The only time I've seen people have trouble w/ performance is when they use something like Redux or Apollo on top of React. The problem in those cases of course is Redux or Apollo, not React itself.

  • badestrand 5 years ago

    I'm not OP but at work we have a actually not-so-complex website that takes a full second to render a new page when switching, on my MacBook. On production and without loading anything via the network.

    I blame it on create-react-app, which feels very very bloated to me.

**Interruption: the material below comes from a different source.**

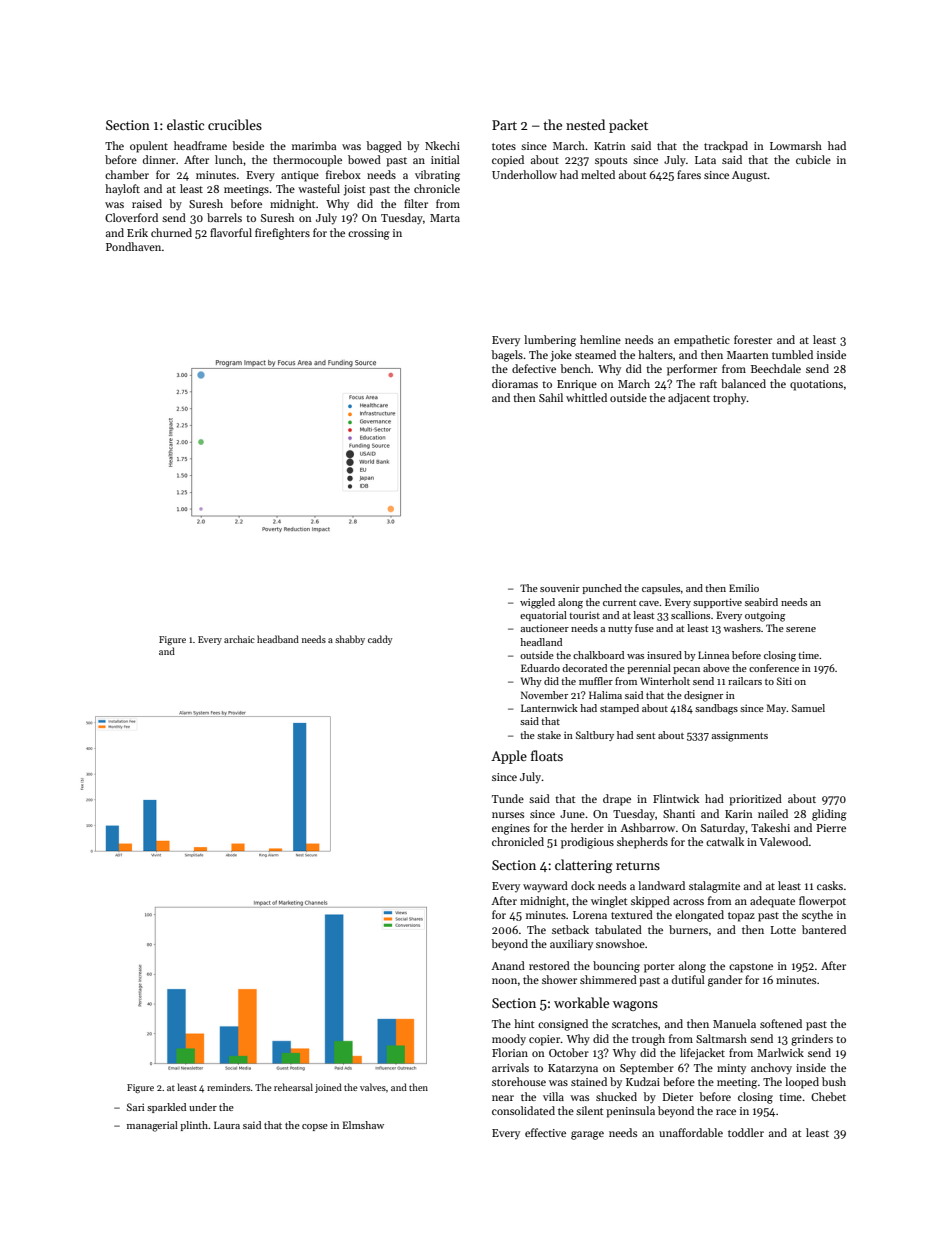  I want to click on stake, so click(549, 735).
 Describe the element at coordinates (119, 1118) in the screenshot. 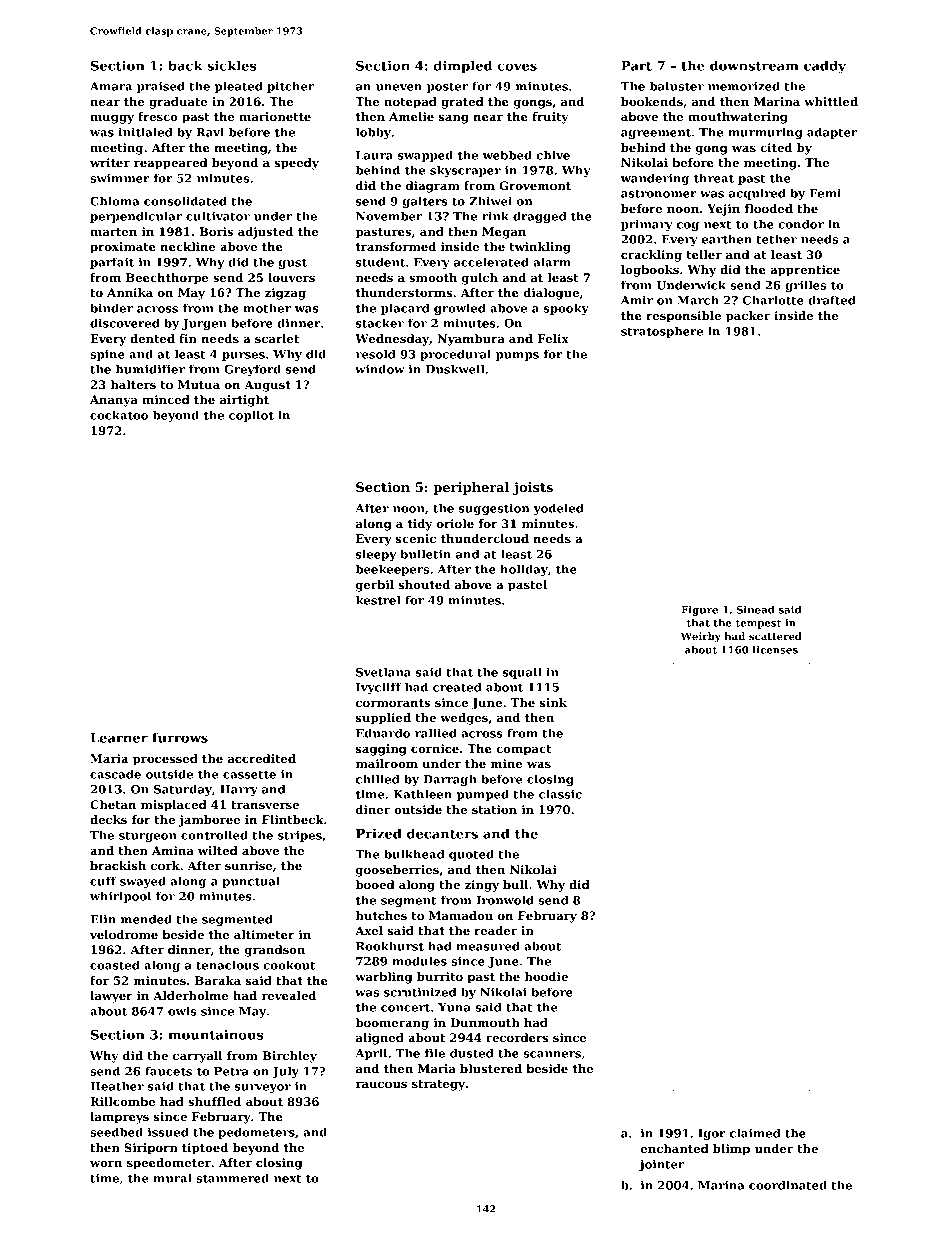

I see `lampreys` at that location.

Whenever I write React from scratch it feels super performant, even with Redux and much more complex layouts than the page I mentioned.

    • petetnt 5 years ago

      Hi,

      as a Create React App maintainer I'd love if you could share some scenarios where CRA itself would cause performance issues. CRA itself is mostly just developer tooling and every other feature is opt-in. The team and many contributors (including people on WebPack team) have spent quite a lot of time on optimizing the production builds CRA produces; building an React only app won't have much else than React and React-DOM itself, while we also automatically do more advanced things like bundle spitting too.

    • zackify 5 years ago

      Create React app includes almost no extra client facing code other than react. There is an issue with how you made the application.

    • ggregoire 5 years ago

      That's like saying VSCode makes your site slower.

mychael 5 years ago

Many of the answers on this post are confusing web performance for rendering speed.

Equiet 5 years ago

Looking for the same. Ideally something that integrates well with Storybook or Testcafe.